Granville "Granny" Liggins (born June 2, 1946 in Tulsa, Oklahoma) is a former American football and a Canadian Football League player.

College
At the University of Oklahoma, Liggins was not only a football player, but also a wrestler. In 1967, he was an NCAA Division I All-American wrestler, a Consensus All-American with the Sooners football team, where he played noseguard, 7th in Heisman Trophy voting, UPI Lineman of the Year, and an All-Big Eight Conference All-Star. He was a member of the Sooners' squad when it upset the #2 ranked Tennessee Volunteers 26-24 in the 1968 Orange Bowl.  A highlight feature of the game was nose-guard Liggins squaring off against Tennessee's All-American center Bob Johnson.  By the 2nd half of the game, Tennessee was forced to double-team Liggins in an attempt to shut-off his quarterback pass rush.

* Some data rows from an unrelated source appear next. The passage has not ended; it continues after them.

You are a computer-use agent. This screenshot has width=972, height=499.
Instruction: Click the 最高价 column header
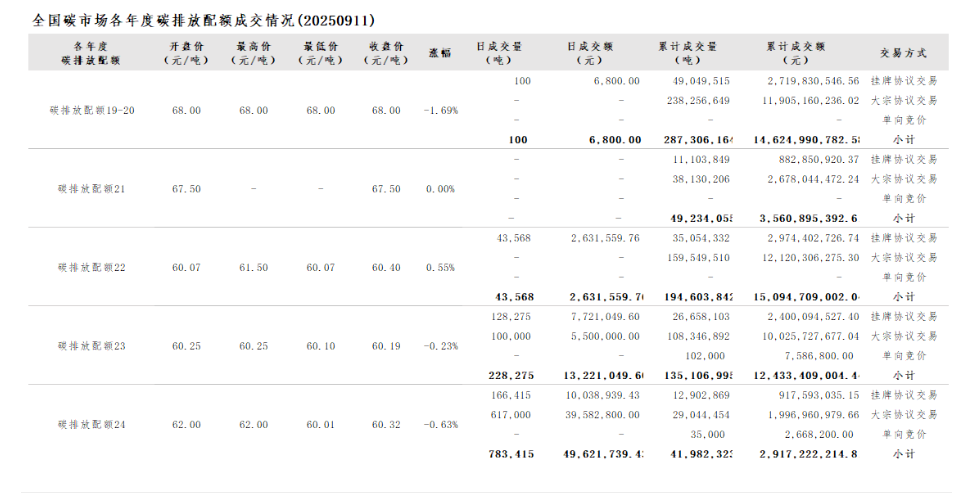(x=253, y=53)
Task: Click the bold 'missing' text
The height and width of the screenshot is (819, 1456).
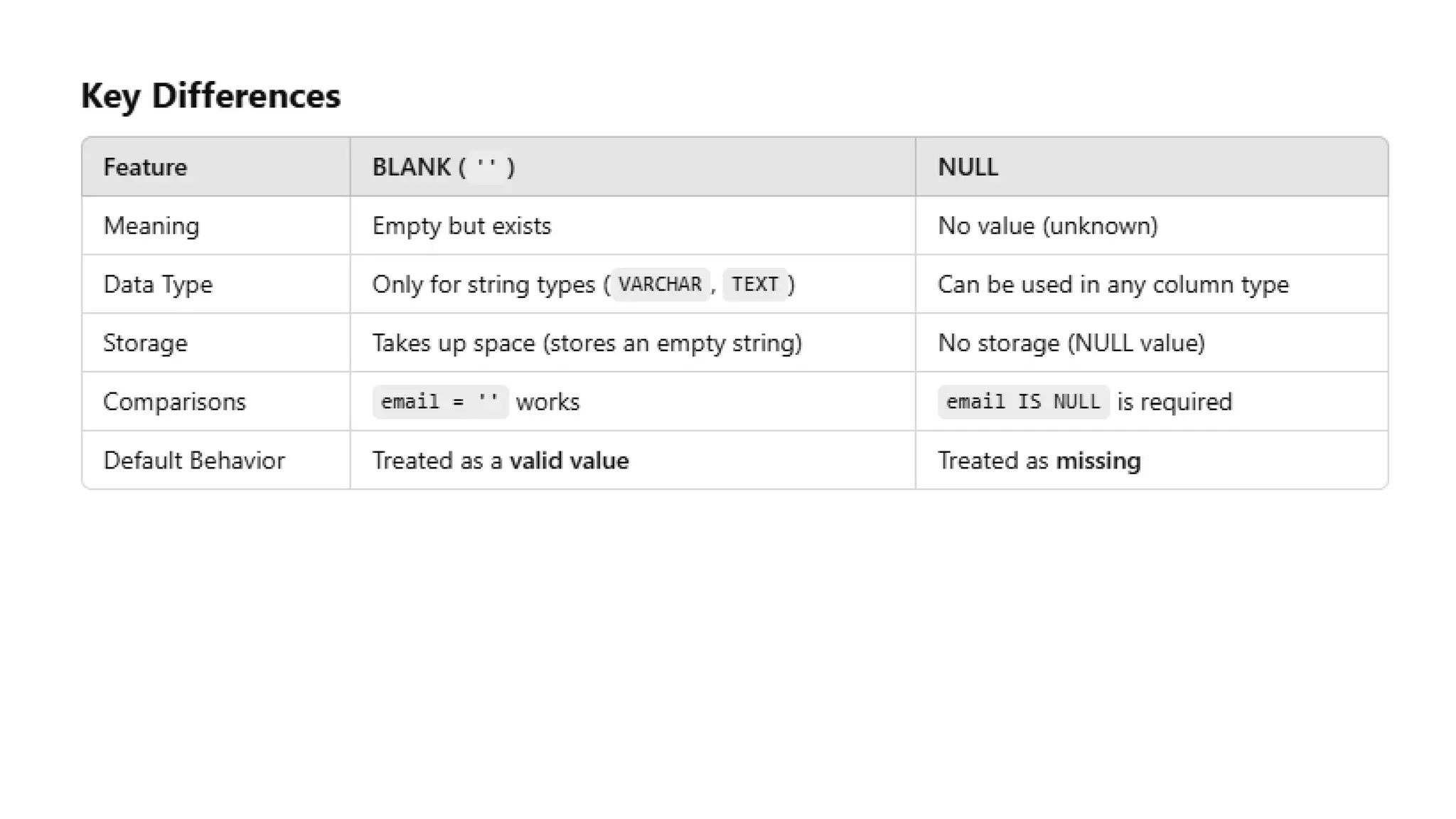Action: pos(1098,461)
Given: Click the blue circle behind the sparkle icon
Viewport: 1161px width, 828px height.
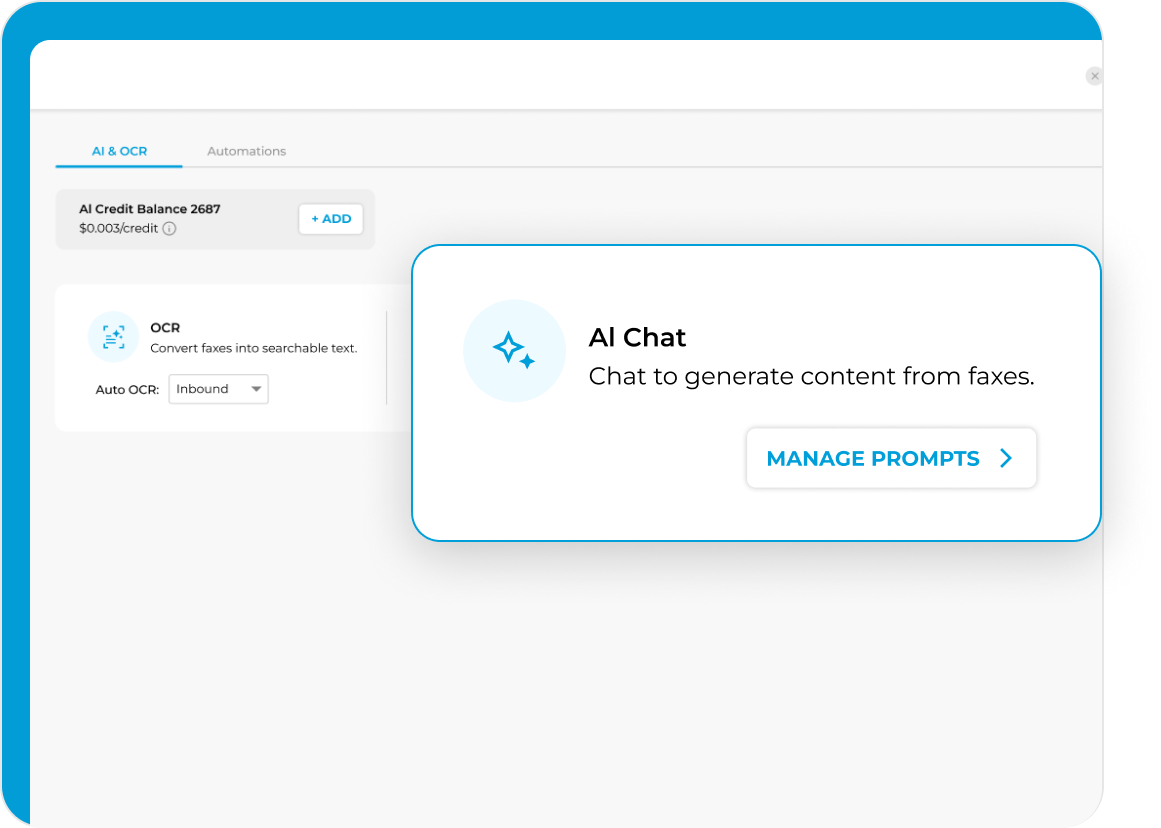Looking at the screenshot, I should pos(514,350).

In his autobiography, Fighting Back, former Pittsburgh Steelers running back Robert "Rocky" Bleier lauded Liggins as perhaps the fastest defensive lineman Bleier had ever faced during his college career.

CFL
After his college football career, he was drafted by the Detroit Lions in 1968. However, he instead decided to go to Canada. During his football career, Granville Liggins played for the Calgary Stampeders (1968–1972) and the Toronto Argonauts (1973–1978) in the Canadian Football League. In Calgary, from 1969 to 1972, Liggins played right defensive tackle alongside left tackle John Helton, with Wayne Harris at middle linebacker, forming a very impressing middle part of a defense. He was a member of a Stampeder team that was best in the CFL in points allowed and beat the Toronto Argonauts to win the 59th Grey Cup game of 1971. Liggins made the CFL's All-Canadian Team in 1971 and 1976 and received All-Western Football Conference Honours in 1972.

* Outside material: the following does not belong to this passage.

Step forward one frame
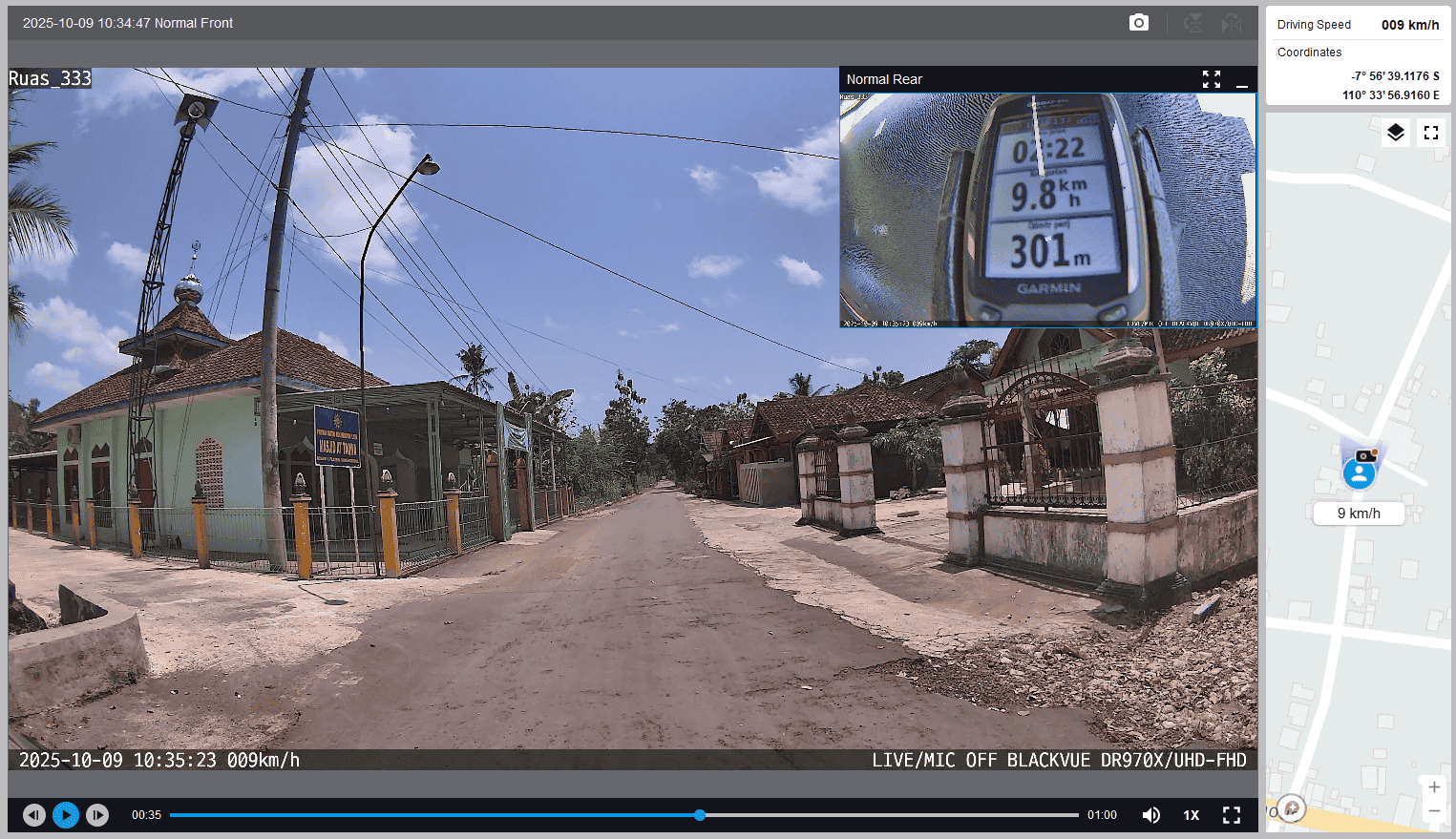pos(97,815)
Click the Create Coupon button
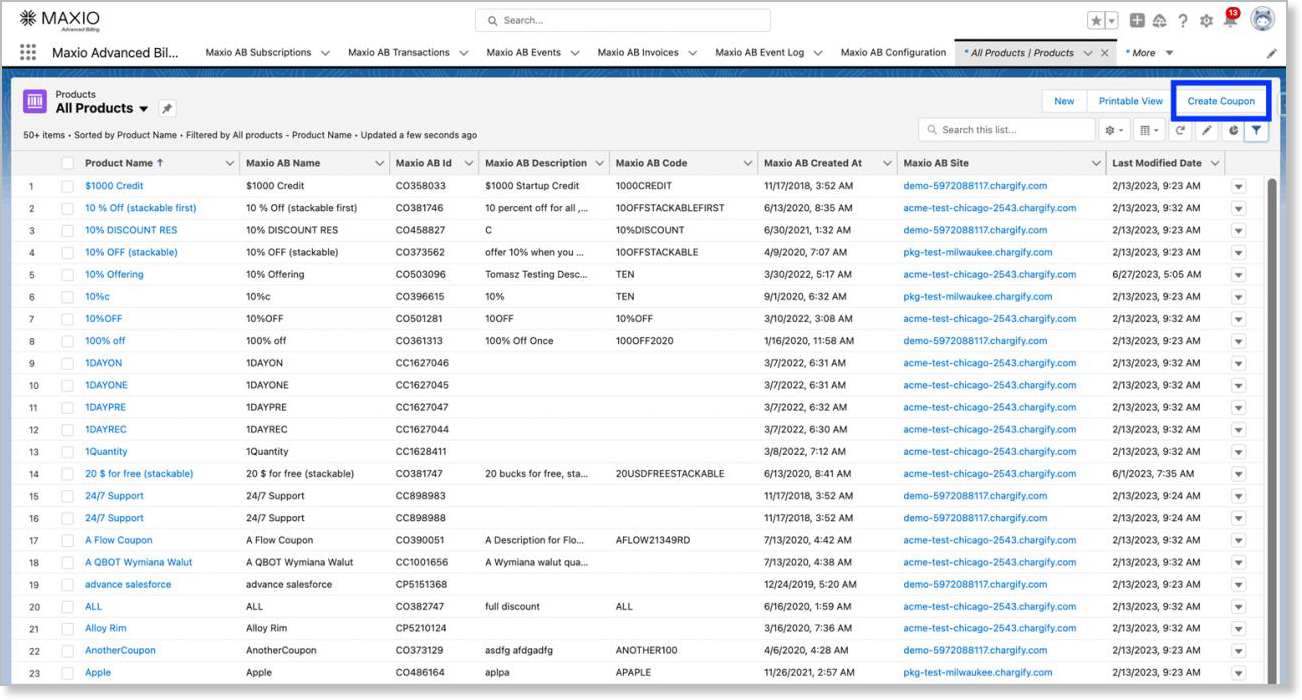This screenshot has height=700, width=1302. coord(1220,101)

During his time with the Toronto Argonauts in the mid-1970s, he was part of the team's famed "Dirty Dozen" defence, at the time the best in the CFL.  Following a trade to the Ottawa Rough Riders, Liggins retired in 1978. Perhaps the biggest barrier to a professional career with the NFL was the fact that, at 6' tall and 235 lbs, he was small for his position by NFL standards. Yet his quickness and speed made him a perfect fit at that size for the Canadian Football League. He was embraced by CFL fans in both Calgary, Alberta (he often commented that the western Canadian province reminded him of his native Oklahoma) and Toronto—and never looked back. A perennial fan favourite, Liggins was a good-natured bundle of enthusiasm, energy, skill and football smarts; as he had done in university, he made the defensive line his home and distinguished himself with a freewheeling style, quickness and cat-like agility.

Post-football
As an American football player who decided to stay in Canada after his playing career was over (later becoming a Canadian citizen), Liggins was featured on a 2004 Toronto Parks and Recreation "Contributions of African Canadians" poster created for Black History Month. Entitled "Beyond the Game", the poster featured Liggins and four other famous Toronto Argonaut players: Michael "Pinball" Clemons, Ulysses Curtis, Chuck Ealey and R. Bruce Smith.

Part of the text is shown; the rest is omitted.